I was born long ago and far away. I ended up in Cheshire reluctantly and quite by accident. It happened like this. About ten years ago I was offered a different job. A change seemed like a good idea at the time, although in retrospect I should probably have stayed put. The job necessitated a house move. I like living in the country and I like hills. So I looked at houses in Derbyshire, but it did not work out. A month before I was due to start the job, an estate agent told me about a house in a Cheshire village. I went to have a look.
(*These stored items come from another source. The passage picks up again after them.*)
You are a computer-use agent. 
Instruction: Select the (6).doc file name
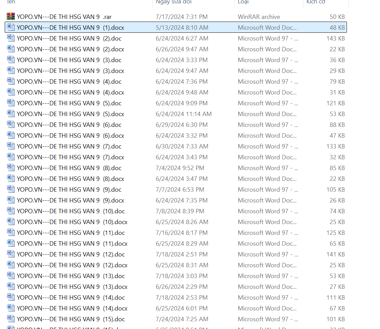[69, 125]
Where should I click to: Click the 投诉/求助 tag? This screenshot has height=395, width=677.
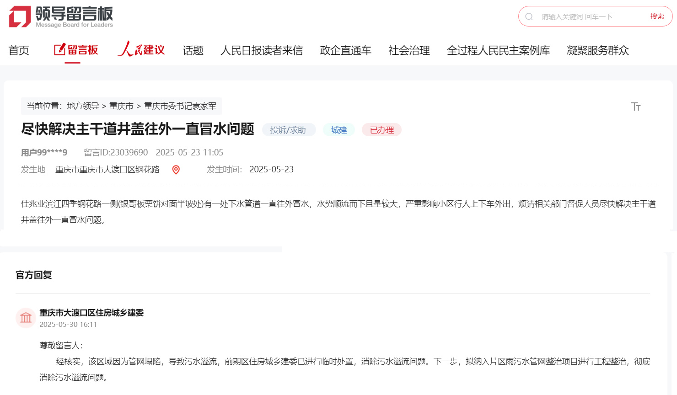click(289, 129)
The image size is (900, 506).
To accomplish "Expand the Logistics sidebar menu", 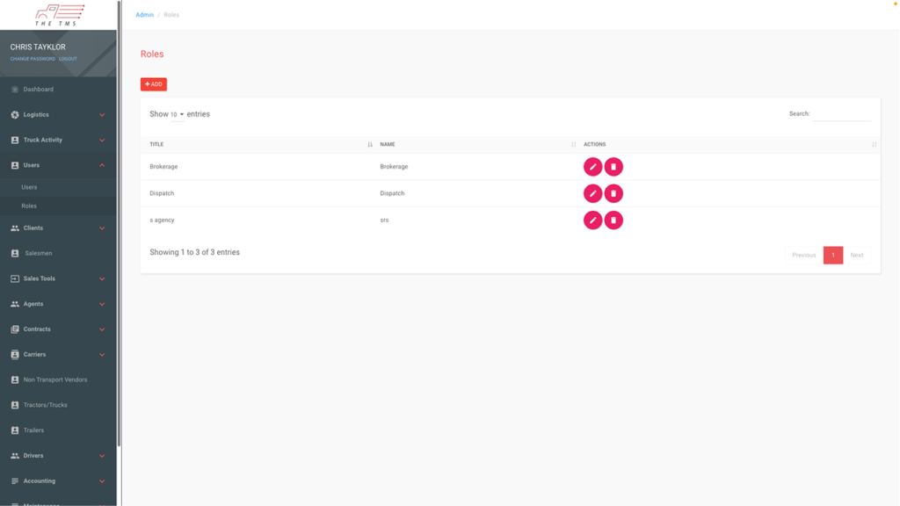I will pos(58,115).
The house was adequate, but I did not like the place. I nevertheless bought the house because the location was convenient and ended up living in mid-Cheshire in that relatively unspoilt triangle of Cheshire Plain between Northwich, Warrington and Frodsham.
I thought the county was too flat. Even to a superficial gaze, it was blighted by extremes of wealth and poverty, industrial decay, intensive agriculture and barn conversions. As I continued to live in the area I came to passionately dislike the de rigueur rigidly geometric hedges and toxic green lawns of Cheshire gardens. Neither do I much care for the large monotonous fields growing potatoes or wheat or rape, regularly and heavily laced with weedkillers, pesticides and fertilisers. Wildlife is seriously in trouble here. I am frequently moved to escape. And yet, there are newts in my lawn, sparrows nesting in gaps in the oak beams holding up my cottage, rabbits and badgers in the field. So I stay, hoping to make a difference.